In 2019 a vulnerability named "Thunderclap" in Intel Thunderbolt ports found on many PCs was announced which could allow a rogue actor to gain access to the system via direct memory access (DMA). This is possible despite use of an input/output memory management unit (IOMMU). This vulnerability was largely patched by vendors. This was followed in 2020 by "Thunderspy" which is believed to be unpatchable and allows similar exploitation of DMA to gain total access to the system bypassing all security features.

=== Mass-produced devices ===
Mass-produced devices such as smartphones are especially vulnerable to a network evil maid attack. If the attacker knows which model the victim uses, they can replace the victim's device with an identical-looking model with a password-stealing mechanism.

== Mitigation ==

=== Detection ===
One approach is to detect that someone is close to, or handling the unattended device. Vacuum packing, proximity alarms, motion detector alarms, and wireless cameras, can be used to alert the victim when an attacker is nearby their device, thereby nullifying the surprise factor of an evil maid attack. The Haven Android app was created in 2017 by Edward Snowden to do such monitoring, and transmit the results to the user's smartphone.

In the absence of the above, tamper-evident technology of various kinds can be used to detect whether the device has been taken apart – including the low-cost solution of putting glitter nail polish over the screw holes.

After an attack has been suspected, the victim can have their device checked to see if any malware was installed, but this is challenging.
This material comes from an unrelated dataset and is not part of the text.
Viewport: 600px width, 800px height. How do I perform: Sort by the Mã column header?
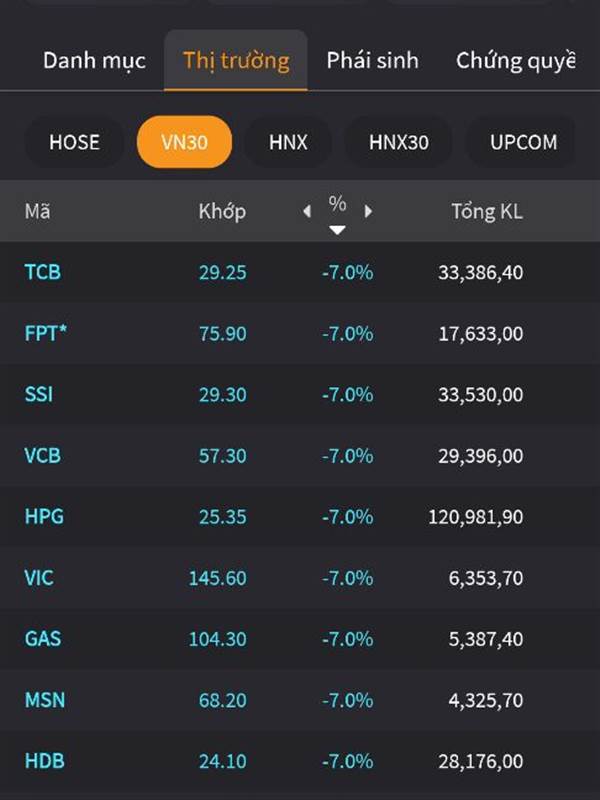click(38, 211)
Suggested approaches are checking the hashes of selected disk sectors and partitions.

=== Prevention ===
If the device is under surveillance at all times, an attacker cannot perform an evil maid attack without detection. If left unattended, the device may also be placed inside a lockbox so that an attacker will not have physical access to it. However, there will be situations, such as a device being taken away temporarily by airport or law enforcement personnel where this is not practical.

Basic security measures such as having the latest up-to-date firmware and shutting down the device before leaving it unattended prevent an attack from exploiting vulnerabilities in legacy architecture and allowing external devices into open ports, respectively.
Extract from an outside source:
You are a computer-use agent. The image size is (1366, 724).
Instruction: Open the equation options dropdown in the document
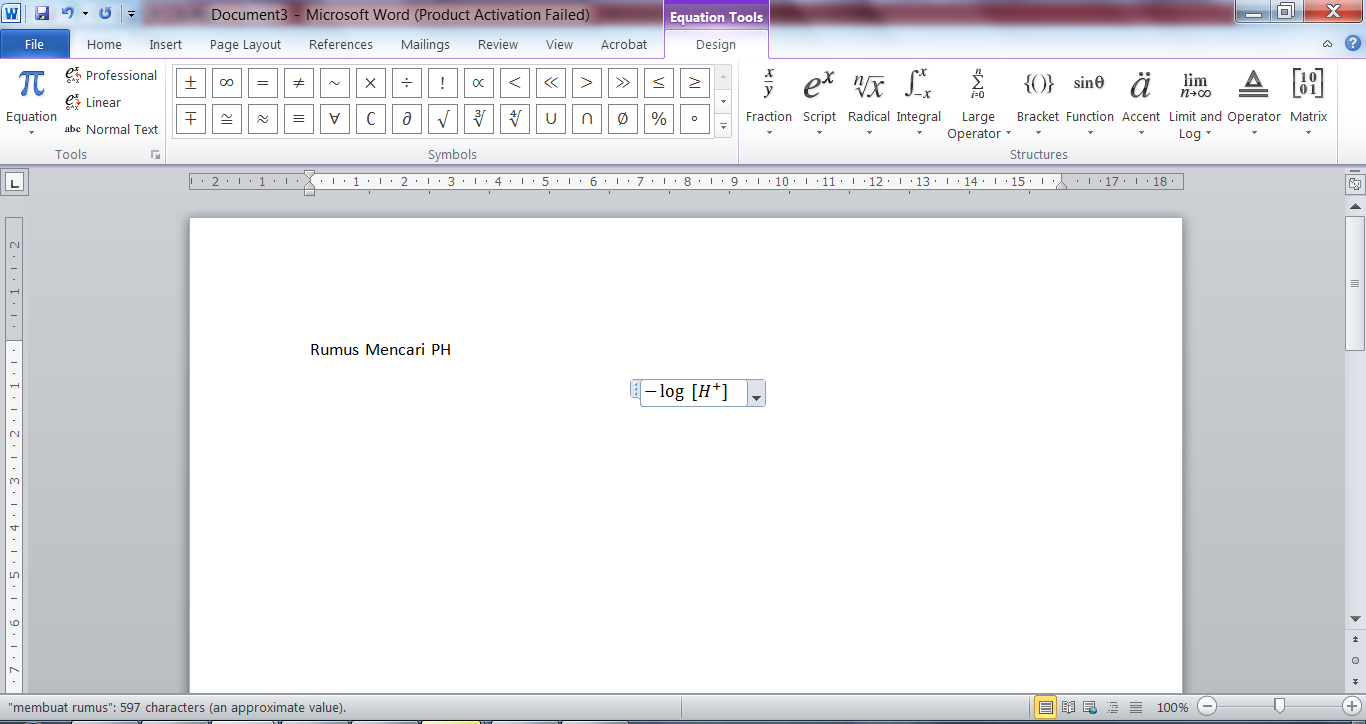click(757, 394)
CPU-based disk encryption systems, such as TRESOR and Loop-Amnesia, prevent data from being vulnerable to a DMA attack by ensuring it does not leak into system memory.

TPM-based secure boot has been shown to mitigate (not prevent) a class of evil maid attacks by authenticating the device to the user. It does this by unlocking itself only if the correct password is given by the user and if it measures that no unauthorized code has been executed on the device. These measurements are done by root of trust systems, such as Microsoft's BitLocker and Intel's TXT technology. The Anti Evil Maid program builds upon TPM-based secure boot and further attempts to authenticate the device to the user.